■ **PROBLEM TO SOLVE**
The expected output is every entry below, exact in every character.

■ **MATERIAL FOR THIS EXERCISE**
▼▼▼

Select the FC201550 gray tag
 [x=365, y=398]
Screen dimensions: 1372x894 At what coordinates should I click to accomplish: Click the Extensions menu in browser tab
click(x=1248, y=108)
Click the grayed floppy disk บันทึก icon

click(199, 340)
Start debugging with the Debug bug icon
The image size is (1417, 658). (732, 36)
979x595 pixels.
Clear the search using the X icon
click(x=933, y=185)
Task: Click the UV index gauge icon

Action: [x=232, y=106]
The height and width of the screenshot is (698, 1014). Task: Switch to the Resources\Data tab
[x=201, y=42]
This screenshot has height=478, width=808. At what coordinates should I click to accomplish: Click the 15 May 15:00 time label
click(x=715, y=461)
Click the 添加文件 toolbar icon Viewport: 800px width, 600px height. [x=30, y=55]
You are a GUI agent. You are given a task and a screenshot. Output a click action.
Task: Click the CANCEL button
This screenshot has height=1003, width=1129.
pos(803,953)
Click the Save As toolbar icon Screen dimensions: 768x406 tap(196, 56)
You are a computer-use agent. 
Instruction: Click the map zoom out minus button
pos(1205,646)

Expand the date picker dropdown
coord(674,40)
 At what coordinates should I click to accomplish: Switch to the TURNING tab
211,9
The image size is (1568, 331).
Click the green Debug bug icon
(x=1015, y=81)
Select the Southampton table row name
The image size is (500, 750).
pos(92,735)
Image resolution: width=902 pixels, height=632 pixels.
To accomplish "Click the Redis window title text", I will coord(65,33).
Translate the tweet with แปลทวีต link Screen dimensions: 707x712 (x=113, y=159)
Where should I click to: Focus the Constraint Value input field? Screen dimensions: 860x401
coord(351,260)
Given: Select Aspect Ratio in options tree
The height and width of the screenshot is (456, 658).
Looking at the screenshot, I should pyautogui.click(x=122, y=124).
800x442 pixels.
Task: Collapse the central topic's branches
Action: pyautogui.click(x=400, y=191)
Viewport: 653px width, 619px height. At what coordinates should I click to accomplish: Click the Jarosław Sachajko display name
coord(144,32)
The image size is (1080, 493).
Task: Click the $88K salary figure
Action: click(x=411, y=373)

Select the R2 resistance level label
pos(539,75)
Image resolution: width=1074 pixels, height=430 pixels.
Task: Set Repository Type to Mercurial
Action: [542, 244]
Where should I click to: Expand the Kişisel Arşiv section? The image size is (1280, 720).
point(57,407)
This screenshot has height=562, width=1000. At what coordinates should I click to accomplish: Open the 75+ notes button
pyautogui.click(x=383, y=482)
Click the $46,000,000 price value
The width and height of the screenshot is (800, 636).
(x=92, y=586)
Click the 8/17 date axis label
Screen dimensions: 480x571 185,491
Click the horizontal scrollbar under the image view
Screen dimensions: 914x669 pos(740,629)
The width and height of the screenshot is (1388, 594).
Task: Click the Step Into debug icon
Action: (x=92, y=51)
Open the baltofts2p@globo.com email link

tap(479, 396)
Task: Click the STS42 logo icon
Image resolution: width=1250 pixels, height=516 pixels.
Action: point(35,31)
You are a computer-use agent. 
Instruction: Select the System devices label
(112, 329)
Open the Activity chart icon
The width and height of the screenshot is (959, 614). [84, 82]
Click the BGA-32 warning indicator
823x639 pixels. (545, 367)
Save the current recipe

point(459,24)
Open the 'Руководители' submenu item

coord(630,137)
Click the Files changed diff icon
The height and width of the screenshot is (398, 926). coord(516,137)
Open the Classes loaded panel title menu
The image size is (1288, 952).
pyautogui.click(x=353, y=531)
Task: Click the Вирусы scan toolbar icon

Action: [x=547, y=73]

▲▲▲

■ **FINISHED EXERCISE**
Select the FC201550 gray tag
 [x=365, y=398]
Screen dimensions: 1372x894 At what coordinates should I click to accomplish: Click the Extensions menu in browser tab
click(x=1248, y=108)
Click the grayed floppy disk บันทึก icon

click(199, 340)
Start debugging with the Debug bug icon
The image size is (1417, 658). (732, 36)
979x595 pixels.
Clear the search using the X icon
click(x=933, y=185)
Task: Click the UV index gauge icon

Action: [x=232, y=106]
The height and width of the screenshot is (698, 1014). Task: Switch to the Resources\Data tab
[x=201, y=42]
This screenshot has height=478, width=808. At what coordinates should I click to accomplish: Click the 15 May 15:00 time label
click(x=715, y=461)
Click the 添加文件 toolbar icon Viewport: 800px width, 600px height. [x=30, y=55]
You are a GUI agent. You are given a task and a screenshot. Output a click action.
Task: Click the CANCEL button
This screenshot has height=1003, width=1129.
pos(803,953)
Click the Save As toolbar icon Screen dimensions: 768x406 tap(196, 56)
You are a computer-use agent. 
Instruction: Click the map zoom out minus button
pos(1205,646)

Expand the date picker dropdown
coord(674,40)
 At what coordinates should I click to accomplish: Switch to the TURNING tab
211,9
The image size is (1568, 331).
Click the green Debug bug icon
(x=1015, y=81)
Select the Southampton table row name
The image size is (500, 750).
pos(92,735)
Image resolution: width=902 pixels, height=632 pixels.
To accomplish "Click the Redis window title text", I will coord(65,33).
Translate the tweet with แปลทวีต link Screen dimensions: 707x712 (x=113, y=159)
Where should I click to: Focus the Constraint Value input field? Screen dimensions: 860x401
coord(351,260)
Given: Select Aspect Ratio in options tree
The height and width of the screenshot is (456, 658).
Looking at the screenshot, I should pyautogui.click(x=122, y=124).
800x442 pixels.
Task: Collapse the central topic's branches
Action: pyautogui.click(x=400, y=191)
Viewport: 653px width, 619px height. At what coordinates should I click to accomplish: Click the Jarosław Sachajko display name
coord(144,32)
The image size is (1080, 493).
Task: Click the $88K salary figure
Action: click(x=411, y=373)

Select the R2 resistance level label
pos(539,75)
Image resolution: width=1074 pixels, height=430 pixels.
Task: Set Repository Type to Mercurial
Action: [542, 244]
Where should I click to: Expand the Kişisel Arşiv section? The image size is (1280, 720).
point(57,407)
This screenshot has height=562, width=1000. At what coordinates should I click to accomplish: Open the 75+ notes button
pyautogui.click(x=383, y=482)
Click the $46,000,000 price value
The width and height of the screenshot is (800, 636).
(x=92, y=586)
Click the 8/17 date axis label
Screen dimensions: 480x571 185,491
Click the horizontal scrollbar under the image view
Screen dimensions: 914x669 pos(740,629)
The width and height of the screenshot is (1388, 594).
Task: Click the Step Into debug icon
Action: (x=92, y=51)
Open the baltofts2p@globo.com email link

tap(479, 396)
Task: Click the STS42 logo icon
Image resolution: width=1250 pixels, height=516 pixels.
Action: point(35,31)
You are a computer-use agent. 
Instruction: Select the System devices label
(112, 329)
Open the Activity chart icon
The width and height of the screenshot is (959, 614). [84, 82]
Click the BGA-32 warning indicator
823x639 pixels. (545, 367)
Save the current recipe

point(459,24)
Open the 'Руководители' submenu item

coord(630,137)
Click the Files changed diff icon
The height and width of the screenshot is (398, 926). coord(516,137)
Open the Classes loaded panel title menu
The image size is (1288, 952).
pyautogui.click(x=353, y=531)
Task: Click the Вирусы scan toolbar icon

Action: [x=547, y=73]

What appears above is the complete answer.